Work item
Each line containing the string "using" should be copied out of the entries.

------ Data provided

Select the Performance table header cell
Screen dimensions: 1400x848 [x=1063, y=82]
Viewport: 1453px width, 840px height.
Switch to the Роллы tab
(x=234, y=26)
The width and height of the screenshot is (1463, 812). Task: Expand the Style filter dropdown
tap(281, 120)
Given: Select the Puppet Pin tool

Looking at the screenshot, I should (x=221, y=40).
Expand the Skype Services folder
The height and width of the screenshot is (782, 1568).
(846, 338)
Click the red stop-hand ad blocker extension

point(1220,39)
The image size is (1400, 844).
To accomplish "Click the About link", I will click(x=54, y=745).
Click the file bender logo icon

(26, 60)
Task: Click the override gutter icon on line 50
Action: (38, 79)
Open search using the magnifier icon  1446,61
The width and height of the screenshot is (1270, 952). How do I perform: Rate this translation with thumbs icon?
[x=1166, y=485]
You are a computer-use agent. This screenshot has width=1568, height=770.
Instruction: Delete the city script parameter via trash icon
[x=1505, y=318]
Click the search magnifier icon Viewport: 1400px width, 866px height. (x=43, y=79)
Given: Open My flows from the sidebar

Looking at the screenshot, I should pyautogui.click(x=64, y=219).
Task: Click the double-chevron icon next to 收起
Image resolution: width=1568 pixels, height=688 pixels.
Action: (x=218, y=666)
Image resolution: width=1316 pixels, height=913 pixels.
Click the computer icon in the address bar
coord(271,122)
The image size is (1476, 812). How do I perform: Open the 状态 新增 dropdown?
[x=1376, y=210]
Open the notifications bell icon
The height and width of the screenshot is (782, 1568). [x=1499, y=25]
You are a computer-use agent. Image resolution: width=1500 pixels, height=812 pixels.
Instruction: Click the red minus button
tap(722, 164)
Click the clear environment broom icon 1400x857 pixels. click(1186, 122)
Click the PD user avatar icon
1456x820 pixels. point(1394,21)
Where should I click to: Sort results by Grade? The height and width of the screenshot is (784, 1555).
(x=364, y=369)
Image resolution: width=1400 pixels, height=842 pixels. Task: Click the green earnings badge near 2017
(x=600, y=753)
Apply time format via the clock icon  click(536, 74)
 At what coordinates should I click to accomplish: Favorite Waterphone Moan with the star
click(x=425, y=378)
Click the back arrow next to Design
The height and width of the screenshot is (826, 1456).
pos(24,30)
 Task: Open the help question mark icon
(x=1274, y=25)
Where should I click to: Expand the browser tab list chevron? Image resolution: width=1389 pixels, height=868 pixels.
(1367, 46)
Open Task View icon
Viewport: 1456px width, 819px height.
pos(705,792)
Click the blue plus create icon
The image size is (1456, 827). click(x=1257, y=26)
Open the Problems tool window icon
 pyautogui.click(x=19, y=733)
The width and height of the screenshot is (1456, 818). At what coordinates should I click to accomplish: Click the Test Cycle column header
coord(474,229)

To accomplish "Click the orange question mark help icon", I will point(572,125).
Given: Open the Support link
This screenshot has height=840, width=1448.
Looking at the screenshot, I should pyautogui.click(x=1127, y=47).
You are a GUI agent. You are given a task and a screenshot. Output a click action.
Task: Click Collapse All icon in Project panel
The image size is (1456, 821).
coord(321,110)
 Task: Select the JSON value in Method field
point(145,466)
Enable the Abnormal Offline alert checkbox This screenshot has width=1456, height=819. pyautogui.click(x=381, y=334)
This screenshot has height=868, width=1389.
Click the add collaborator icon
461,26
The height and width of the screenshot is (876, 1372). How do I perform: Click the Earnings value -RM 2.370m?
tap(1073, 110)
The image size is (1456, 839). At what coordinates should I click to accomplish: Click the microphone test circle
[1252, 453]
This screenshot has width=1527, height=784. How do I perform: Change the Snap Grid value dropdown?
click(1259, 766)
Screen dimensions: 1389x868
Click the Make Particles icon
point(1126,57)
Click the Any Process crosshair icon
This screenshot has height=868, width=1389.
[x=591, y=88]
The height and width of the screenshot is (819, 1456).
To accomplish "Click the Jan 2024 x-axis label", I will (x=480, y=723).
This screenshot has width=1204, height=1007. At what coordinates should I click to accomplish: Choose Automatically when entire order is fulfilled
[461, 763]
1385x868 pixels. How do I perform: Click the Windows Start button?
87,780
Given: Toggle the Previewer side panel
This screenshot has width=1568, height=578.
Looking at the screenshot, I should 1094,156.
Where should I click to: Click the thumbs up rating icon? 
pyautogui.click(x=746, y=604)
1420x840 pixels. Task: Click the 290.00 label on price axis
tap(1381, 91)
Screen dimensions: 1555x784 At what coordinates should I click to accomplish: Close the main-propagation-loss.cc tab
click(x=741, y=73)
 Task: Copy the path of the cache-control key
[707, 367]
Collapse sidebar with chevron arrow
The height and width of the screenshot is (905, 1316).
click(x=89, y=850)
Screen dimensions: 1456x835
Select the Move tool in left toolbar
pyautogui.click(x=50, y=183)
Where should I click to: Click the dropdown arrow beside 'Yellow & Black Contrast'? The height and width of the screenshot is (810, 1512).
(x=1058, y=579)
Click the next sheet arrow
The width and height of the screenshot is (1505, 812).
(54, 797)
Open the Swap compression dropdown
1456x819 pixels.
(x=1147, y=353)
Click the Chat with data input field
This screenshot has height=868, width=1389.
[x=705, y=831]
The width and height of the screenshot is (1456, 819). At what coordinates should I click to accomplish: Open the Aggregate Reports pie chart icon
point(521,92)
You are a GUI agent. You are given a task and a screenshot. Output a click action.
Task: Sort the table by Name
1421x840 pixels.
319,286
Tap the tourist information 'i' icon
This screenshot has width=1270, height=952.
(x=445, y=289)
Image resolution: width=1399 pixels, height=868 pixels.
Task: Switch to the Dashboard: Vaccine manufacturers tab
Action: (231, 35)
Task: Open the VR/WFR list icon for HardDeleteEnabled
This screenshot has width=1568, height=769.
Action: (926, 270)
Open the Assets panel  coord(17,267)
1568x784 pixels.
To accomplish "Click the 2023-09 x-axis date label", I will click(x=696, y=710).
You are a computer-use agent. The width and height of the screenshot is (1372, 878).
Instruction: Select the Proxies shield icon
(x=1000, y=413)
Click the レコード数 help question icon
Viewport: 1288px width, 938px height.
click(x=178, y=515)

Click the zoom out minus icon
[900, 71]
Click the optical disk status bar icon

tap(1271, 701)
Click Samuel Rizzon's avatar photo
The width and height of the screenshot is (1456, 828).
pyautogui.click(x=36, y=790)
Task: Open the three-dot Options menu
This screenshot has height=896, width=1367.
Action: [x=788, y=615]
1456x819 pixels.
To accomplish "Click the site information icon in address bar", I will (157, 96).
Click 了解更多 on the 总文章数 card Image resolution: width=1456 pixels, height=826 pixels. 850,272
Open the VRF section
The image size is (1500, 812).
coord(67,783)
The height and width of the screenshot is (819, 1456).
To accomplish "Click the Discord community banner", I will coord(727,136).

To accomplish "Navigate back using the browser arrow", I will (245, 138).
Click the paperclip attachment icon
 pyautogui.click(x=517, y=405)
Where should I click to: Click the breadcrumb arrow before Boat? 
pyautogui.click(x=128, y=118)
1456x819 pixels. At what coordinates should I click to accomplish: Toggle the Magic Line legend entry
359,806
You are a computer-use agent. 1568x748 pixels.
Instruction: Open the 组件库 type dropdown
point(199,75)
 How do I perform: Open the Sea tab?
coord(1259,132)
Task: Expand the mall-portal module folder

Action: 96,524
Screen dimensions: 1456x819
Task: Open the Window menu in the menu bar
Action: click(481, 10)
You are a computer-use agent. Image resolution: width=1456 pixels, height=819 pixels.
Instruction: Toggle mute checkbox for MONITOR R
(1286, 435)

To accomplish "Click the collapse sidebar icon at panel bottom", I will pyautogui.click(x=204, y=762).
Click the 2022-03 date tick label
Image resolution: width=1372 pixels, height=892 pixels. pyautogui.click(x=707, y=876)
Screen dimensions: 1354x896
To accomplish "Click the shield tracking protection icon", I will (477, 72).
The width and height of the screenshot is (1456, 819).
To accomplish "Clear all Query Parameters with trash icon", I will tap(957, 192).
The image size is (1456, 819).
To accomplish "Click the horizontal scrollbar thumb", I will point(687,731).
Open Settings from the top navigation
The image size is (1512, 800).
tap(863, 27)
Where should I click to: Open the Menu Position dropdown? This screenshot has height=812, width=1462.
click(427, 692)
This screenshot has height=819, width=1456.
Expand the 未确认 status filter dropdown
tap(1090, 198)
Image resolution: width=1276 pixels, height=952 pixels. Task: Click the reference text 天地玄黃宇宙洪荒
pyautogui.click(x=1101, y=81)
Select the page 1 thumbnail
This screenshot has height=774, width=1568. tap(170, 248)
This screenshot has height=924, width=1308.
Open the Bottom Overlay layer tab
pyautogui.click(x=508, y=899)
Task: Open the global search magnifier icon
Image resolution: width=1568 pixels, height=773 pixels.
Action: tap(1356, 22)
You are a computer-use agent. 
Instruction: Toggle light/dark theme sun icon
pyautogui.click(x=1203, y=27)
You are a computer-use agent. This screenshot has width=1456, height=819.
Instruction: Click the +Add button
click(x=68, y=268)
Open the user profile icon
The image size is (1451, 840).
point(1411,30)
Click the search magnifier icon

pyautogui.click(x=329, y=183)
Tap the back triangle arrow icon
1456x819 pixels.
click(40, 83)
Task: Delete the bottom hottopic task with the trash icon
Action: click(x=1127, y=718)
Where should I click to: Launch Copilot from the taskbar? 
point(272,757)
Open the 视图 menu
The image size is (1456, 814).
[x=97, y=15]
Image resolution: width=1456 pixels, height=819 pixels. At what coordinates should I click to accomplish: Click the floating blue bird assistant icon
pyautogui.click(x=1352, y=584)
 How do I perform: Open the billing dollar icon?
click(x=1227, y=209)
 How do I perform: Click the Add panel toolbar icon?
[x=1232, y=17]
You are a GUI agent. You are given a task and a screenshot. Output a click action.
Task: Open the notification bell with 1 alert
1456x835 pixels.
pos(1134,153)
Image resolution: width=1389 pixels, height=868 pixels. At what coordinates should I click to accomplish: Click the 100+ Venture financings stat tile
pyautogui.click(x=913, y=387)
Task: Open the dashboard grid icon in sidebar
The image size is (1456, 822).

------------

Finished exercise
Open search using the magnifier icon  1446,61
To accomplish "Navigate back using the browser arrow", I will (245, 138).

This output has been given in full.